At our granddaughter’s recent Bat Mitzvah the rabbi passed the Torah from grandparent to grandparent and then to her parents and then to her to symbolise the passing of this knowledge and heritage through the generations for centuries and now to her.

We all have our religious rituals and family traditions. One of ours is chopped liver (this is not as trivial as it first sounds). My mother died over thirty years ago after a long and difficult illness.  She lived with us the last few years of her life and I greeted her death with very mixed emotions: sadness at our loss but relief that she was no longer in pain.

No matter how ill she was she always insisted on making the chopped liver for Passover and New Year and to break the Fast on the Day of Atonement.  There was no recipe – and although I helped her I never consciously took much notice. Even when we all knew that her life was limited I didn’t take notice – perhaps it was my form of denial. 

There are strange moments when grief strikes you unexpectedly.  The first Jewish holiday after her death was Passover. There is no thought that has to go into the menu planning– it is the same year after year and of course there is chopped liver. I suddenly realised that this now fell to me to make - would I be able to take over this minor task but somehow central role that my mother had played over many years? It is part of handing down traditions through the generations. I sat down and wept. 
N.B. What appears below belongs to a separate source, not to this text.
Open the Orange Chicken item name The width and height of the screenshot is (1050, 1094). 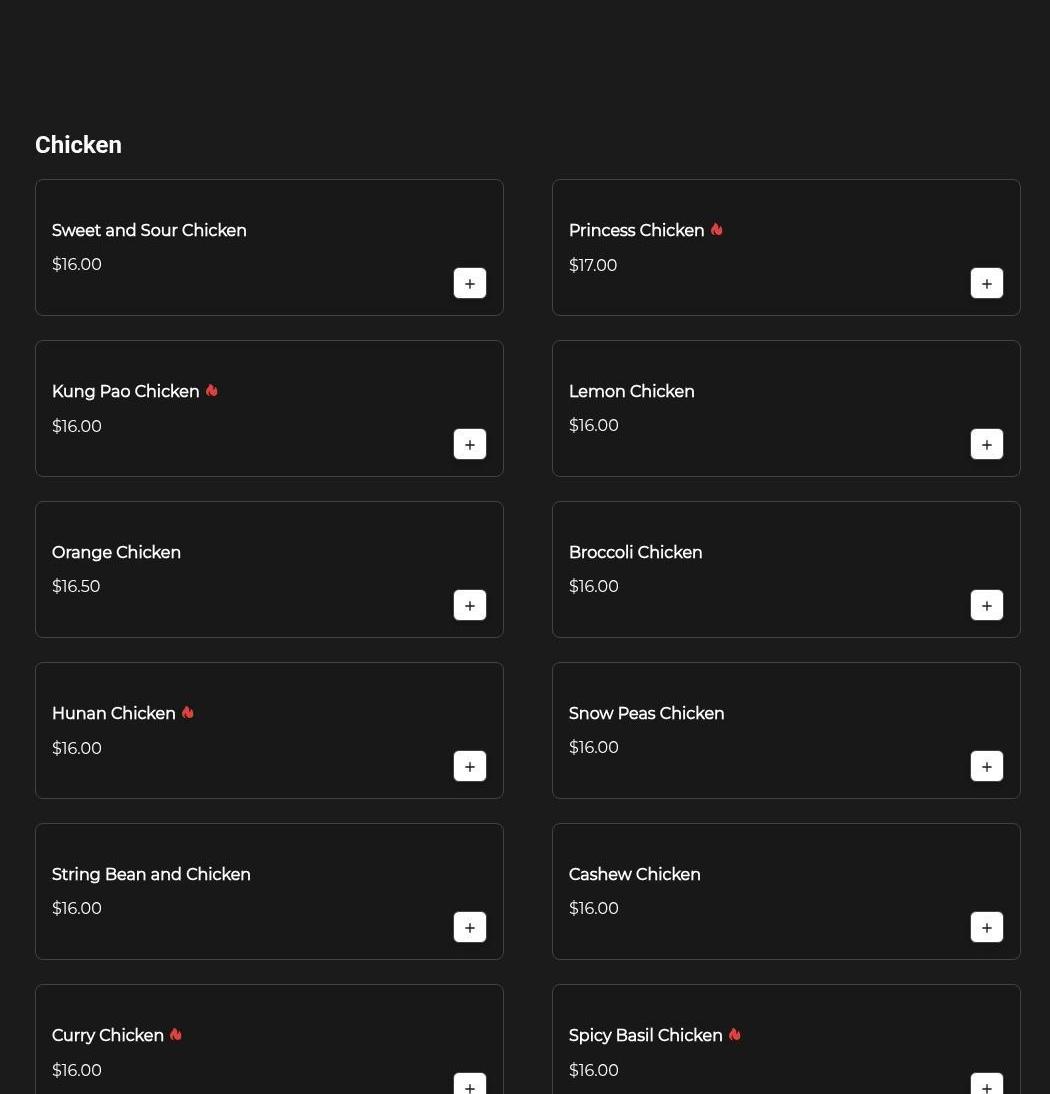tap(116, 553)
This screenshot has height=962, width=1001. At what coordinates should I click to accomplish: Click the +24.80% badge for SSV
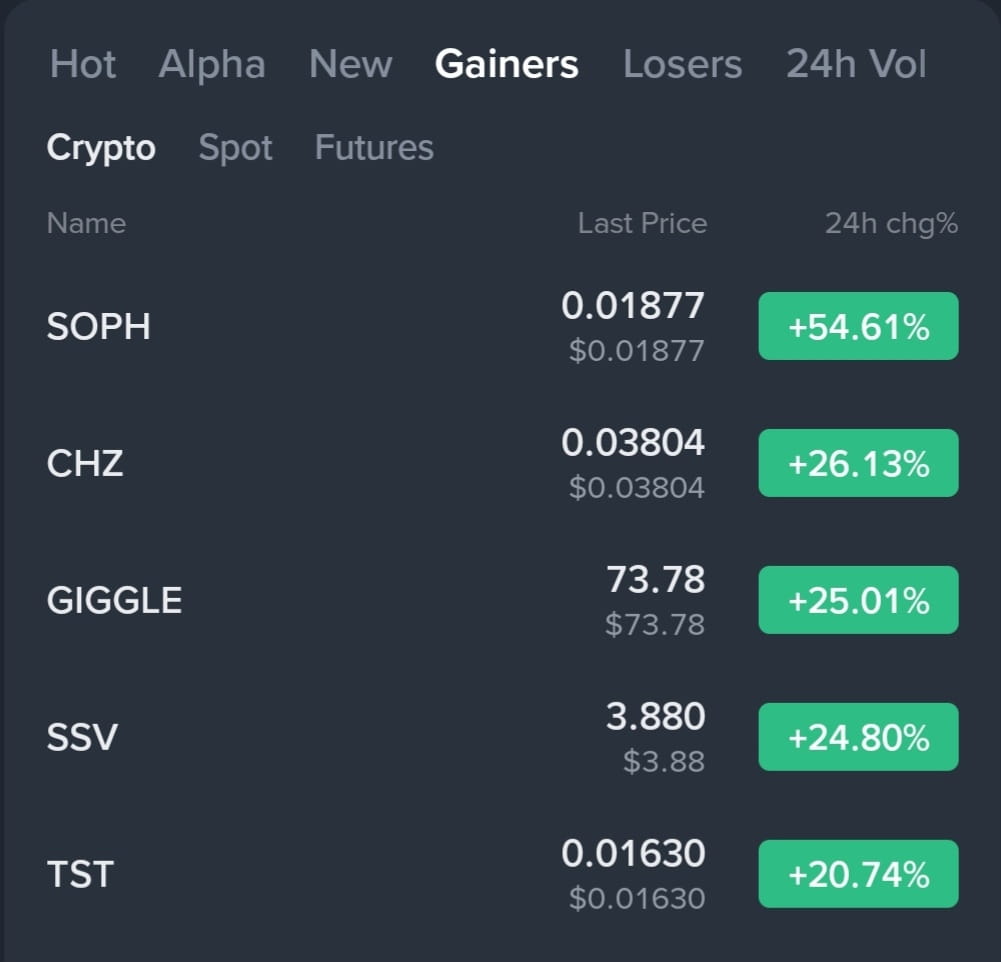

Of course it isn’t difficult, especially with modern kitchen gadgets to do the chopping.  It is chicken or goose fat, chicken livers, onions and hard-boiled eggs.  Then decorated with more chopped hard boiled eggs, whites and yolks separated and put in stripes and garnished with parsley.

There is still no fixed recipe but the magic has been passed on.  My daughter made it for their New Year in Switzerland and here it is.